Polecenie:
Przepisz wiersze od tego, który zawiera "The image size is (523, 333).", do tego, który zawiera "pyautogui.click(x=134, y=30)", włącznie z oboma, ale zamień w nich "screenshot" na "screen capture". Cała reszta ma zostać bez zmian.

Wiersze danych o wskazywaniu

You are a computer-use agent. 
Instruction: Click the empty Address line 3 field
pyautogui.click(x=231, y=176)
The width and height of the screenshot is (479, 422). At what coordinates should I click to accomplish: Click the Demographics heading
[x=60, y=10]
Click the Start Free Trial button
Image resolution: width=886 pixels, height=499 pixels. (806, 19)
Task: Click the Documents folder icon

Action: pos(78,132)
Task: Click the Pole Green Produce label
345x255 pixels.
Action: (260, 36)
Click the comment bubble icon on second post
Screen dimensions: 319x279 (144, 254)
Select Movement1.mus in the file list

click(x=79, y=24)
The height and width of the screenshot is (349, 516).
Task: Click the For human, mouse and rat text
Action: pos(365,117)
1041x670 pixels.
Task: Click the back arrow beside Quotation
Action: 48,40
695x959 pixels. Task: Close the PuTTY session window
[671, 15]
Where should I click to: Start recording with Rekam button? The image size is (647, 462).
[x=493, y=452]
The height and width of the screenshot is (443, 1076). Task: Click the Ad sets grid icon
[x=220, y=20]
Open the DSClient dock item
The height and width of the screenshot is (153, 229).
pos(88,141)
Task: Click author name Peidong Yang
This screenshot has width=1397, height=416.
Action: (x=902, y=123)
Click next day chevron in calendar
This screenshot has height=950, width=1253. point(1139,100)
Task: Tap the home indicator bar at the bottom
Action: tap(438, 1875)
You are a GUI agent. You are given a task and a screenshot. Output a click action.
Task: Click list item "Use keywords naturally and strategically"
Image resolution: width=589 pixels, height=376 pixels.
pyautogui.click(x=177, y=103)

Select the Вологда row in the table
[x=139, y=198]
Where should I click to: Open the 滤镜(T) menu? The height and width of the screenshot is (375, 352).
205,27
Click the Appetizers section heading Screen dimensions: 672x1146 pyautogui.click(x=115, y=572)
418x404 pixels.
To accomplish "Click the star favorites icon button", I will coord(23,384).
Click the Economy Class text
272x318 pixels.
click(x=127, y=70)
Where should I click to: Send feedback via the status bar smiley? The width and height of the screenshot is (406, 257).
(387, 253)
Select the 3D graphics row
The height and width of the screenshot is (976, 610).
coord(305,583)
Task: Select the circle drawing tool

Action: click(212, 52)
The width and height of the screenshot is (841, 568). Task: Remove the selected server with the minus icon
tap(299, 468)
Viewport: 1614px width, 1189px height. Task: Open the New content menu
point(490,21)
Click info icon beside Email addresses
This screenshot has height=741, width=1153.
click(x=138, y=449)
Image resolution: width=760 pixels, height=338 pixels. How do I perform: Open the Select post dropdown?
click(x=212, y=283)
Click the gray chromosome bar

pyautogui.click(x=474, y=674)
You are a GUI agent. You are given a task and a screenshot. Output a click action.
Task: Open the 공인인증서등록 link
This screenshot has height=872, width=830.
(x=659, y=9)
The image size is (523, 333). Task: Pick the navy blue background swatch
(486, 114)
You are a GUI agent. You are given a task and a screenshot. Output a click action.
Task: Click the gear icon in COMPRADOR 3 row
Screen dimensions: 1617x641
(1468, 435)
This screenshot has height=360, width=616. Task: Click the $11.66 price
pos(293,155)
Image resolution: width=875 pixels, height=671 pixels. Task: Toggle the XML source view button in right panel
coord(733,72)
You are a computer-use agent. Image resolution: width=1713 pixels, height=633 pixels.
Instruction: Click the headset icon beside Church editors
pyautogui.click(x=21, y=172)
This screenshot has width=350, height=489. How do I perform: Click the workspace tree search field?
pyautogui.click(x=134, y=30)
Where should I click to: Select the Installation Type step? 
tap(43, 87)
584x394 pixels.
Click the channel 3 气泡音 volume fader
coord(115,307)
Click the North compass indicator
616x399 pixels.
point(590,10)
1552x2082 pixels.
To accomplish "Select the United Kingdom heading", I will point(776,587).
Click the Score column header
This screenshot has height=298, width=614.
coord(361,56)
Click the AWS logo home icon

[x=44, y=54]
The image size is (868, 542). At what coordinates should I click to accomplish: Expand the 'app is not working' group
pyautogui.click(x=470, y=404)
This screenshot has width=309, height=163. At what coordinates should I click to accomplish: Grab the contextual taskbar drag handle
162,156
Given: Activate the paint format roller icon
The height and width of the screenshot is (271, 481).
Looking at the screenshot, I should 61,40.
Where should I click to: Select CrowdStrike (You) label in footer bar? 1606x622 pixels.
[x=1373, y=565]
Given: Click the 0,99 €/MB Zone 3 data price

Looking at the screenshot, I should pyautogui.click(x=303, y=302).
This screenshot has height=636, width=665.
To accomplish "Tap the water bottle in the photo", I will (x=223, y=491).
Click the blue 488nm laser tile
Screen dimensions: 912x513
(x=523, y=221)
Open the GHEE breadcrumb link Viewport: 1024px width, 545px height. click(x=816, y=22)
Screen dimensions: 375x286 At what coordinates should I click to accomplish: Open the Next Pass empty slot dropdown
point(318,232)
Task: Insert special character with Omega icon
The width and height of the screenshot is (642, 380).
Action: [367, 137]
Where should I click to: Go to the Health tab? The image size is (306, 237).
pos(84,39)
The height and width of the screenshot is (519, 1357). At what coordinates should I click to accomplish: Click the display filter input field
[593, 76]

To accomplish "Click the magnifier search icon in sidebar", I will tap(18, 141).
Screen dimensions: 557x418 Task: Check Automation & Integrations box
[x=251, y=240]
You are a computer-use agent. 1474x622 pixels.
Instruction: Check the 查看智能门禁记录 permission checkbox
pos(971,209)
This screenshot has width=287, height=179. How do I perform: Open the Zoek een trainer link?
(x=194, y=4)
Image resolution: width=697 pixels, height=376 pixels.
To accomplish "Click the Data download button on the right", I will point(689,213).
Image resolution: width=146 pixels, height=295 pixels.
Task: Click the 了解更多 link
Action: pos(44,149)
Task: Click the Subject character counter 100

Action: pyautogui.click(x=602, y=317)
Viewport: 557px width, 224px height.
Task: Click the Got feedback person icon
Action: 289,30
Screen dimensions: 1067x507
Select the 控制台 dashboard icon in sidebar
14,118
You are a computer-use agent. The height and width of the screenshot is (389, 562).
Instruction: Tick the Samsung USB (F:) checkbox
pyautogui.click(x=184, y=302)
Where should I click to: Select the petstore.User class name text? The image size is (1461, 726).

Wynik:
The image size is (523, 333). Task: Pick the navy blue background swatch
(486, 114)
You are a GUI agent. You are given a task and a screen capture. Output a click action.
Task: Click the gear icon in COMPRADOR 3 row
Screen dimensions: 1617x641
(1468, 435)
This screen capture has height=360, width=616. Task: Click the $11.66 price
pos(293,155)
Image resolution: width=875 pixels, height=671 pixels. Task: Toggle the XML source view button in right panel
coord(733,72)
You are a computer-use agent. Image resolution: width=1713 pixels, height=633 pixels.
Instruction: Click the headset icon beside Church editors
pyautogui.click(x=21, y=172)
This screen capture has width=350, height=489. How do I perform: Click the workspace tree search field?
pyautogui.click(x=134, y=30)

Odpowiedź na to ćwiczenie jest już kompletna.